Data excerpts:

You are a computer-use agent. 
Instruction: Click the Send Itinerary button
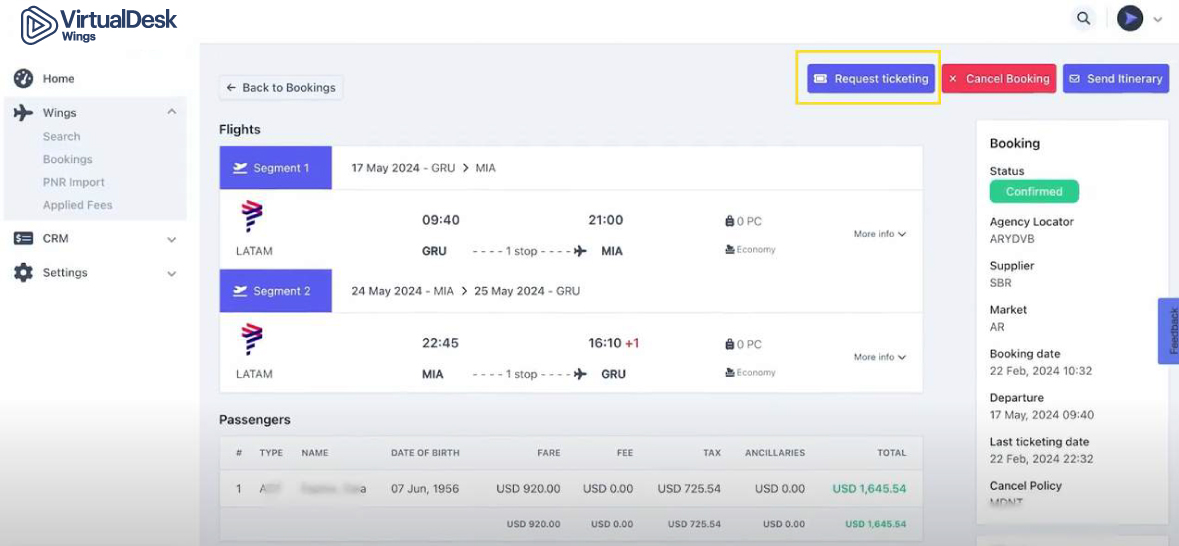(1115, 79)
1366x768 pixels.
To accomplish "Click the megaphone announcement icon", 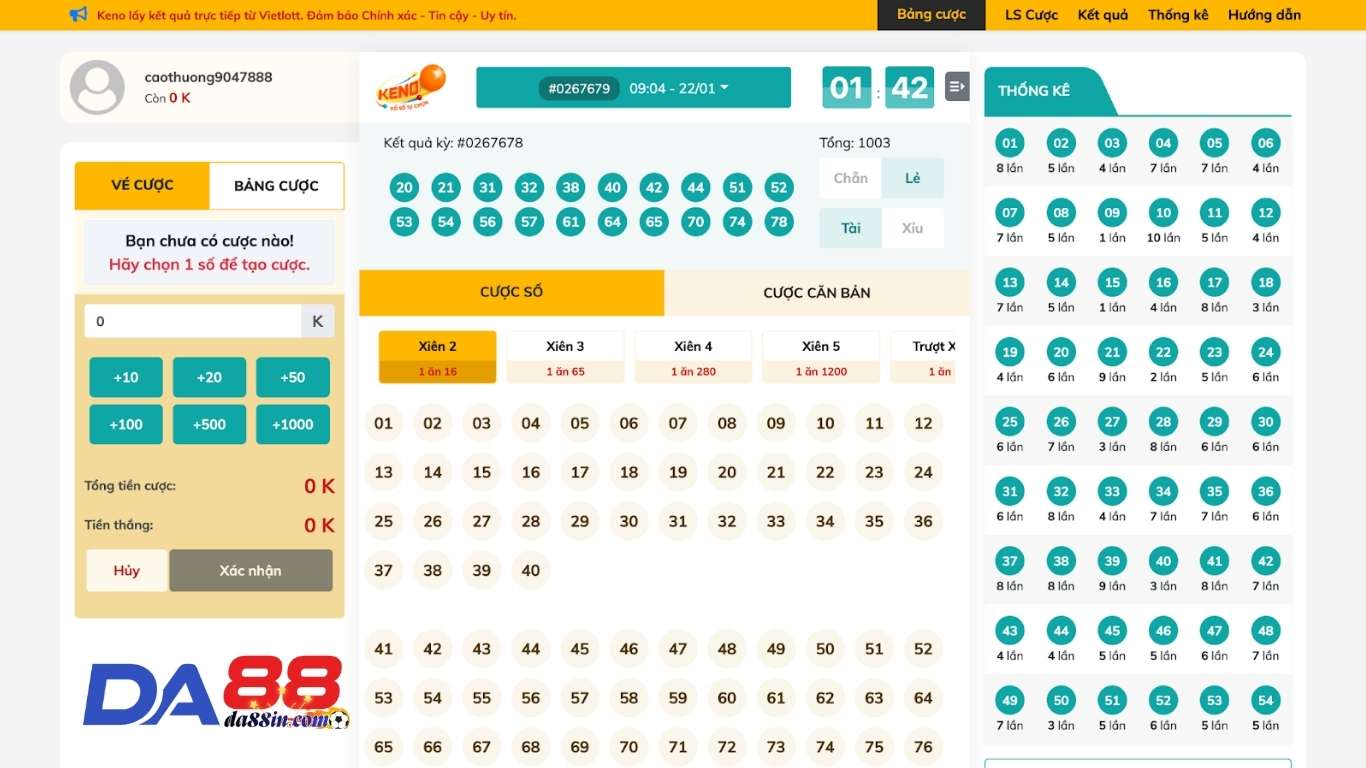I will (78, 15).
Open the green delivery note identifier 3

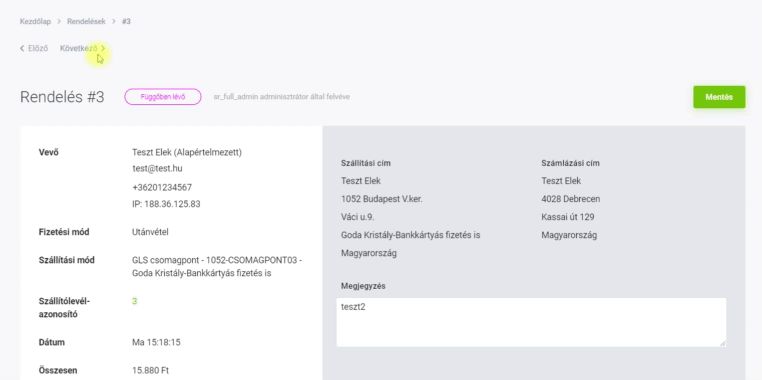tap(134, 301)
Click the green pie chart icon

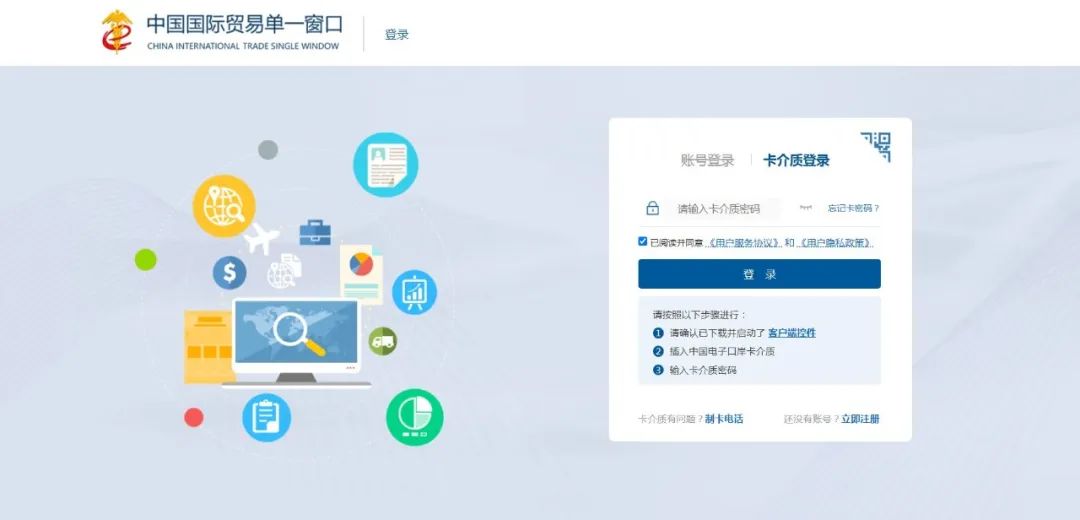click(x=414, y=417)
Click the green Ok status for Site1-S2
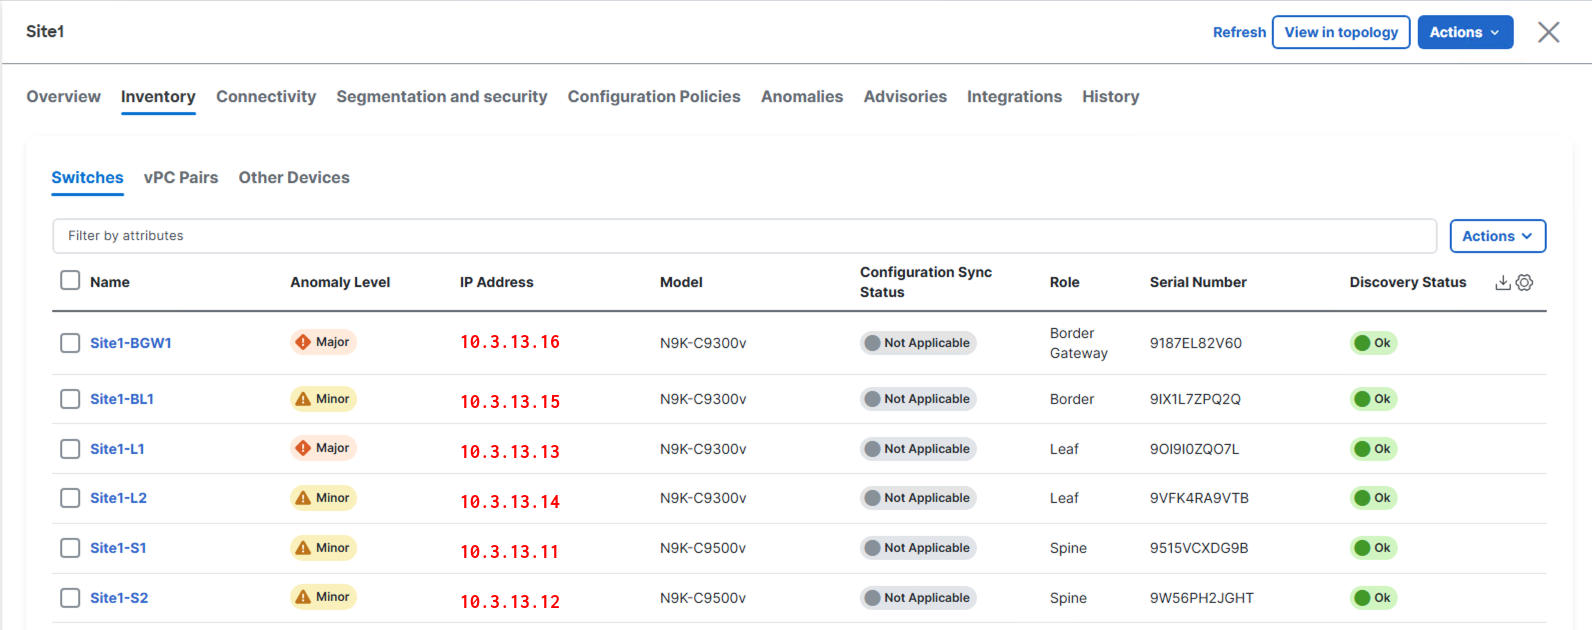The width and height of the screenshot is (1592, 630). pyautogui.click(x=1372, y=598)
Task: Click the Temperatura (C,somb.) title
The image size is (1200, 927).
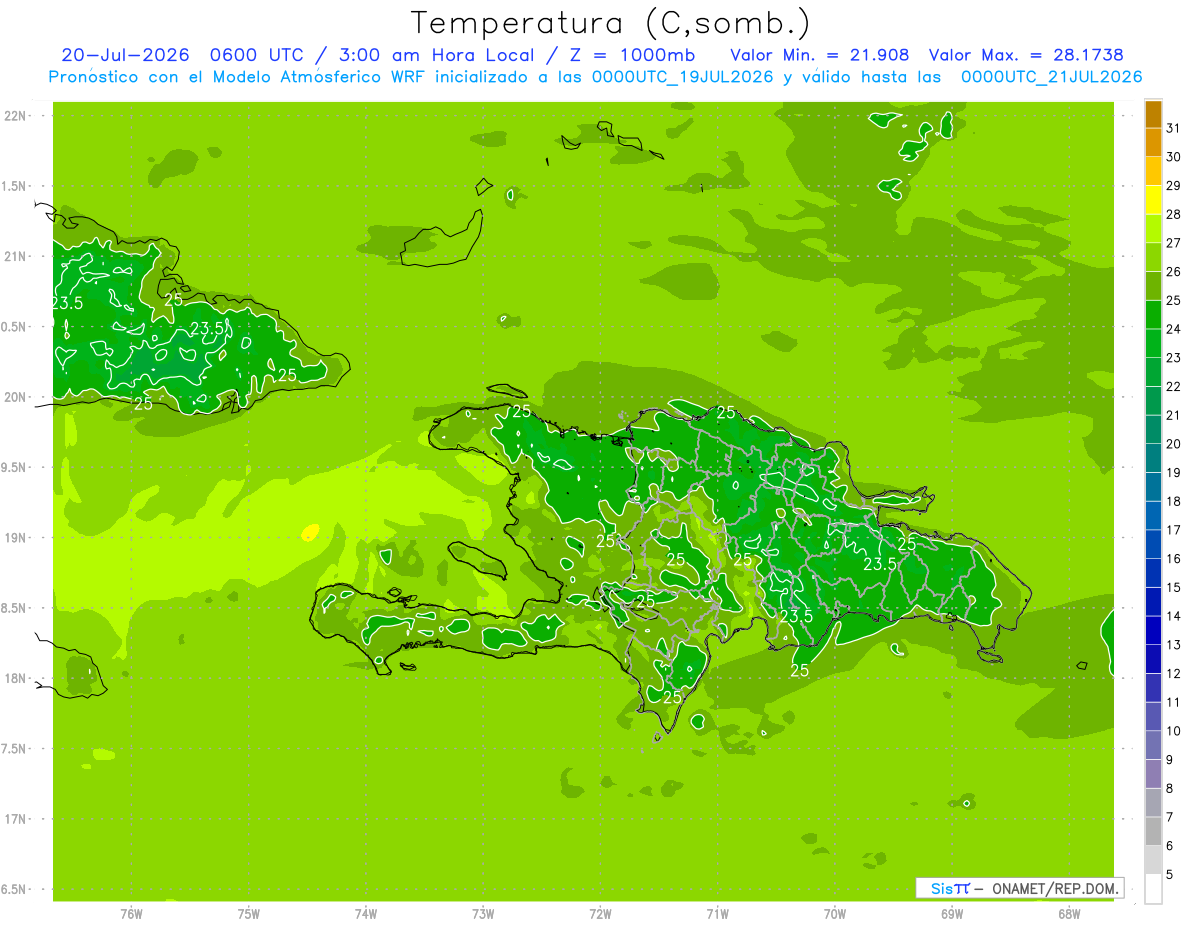Action: point(611,23)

#### What is being asked:
Take the line that contains "Click the green pie chart icon" and every line after it to the end of the records above; quote them exactly, leaving out the pictures.

#### Task answer:
Click the green pie chart icon

click(x=414, y=417)
Click the green Ok status for Site1-S2
The width and height of the screenshot is (1592, 630). pyautogui.click(x=1372, y=598)
Task: Click the Temperatura (C,somb.) title
The image size is (1200, 927).
Action: point(611,23)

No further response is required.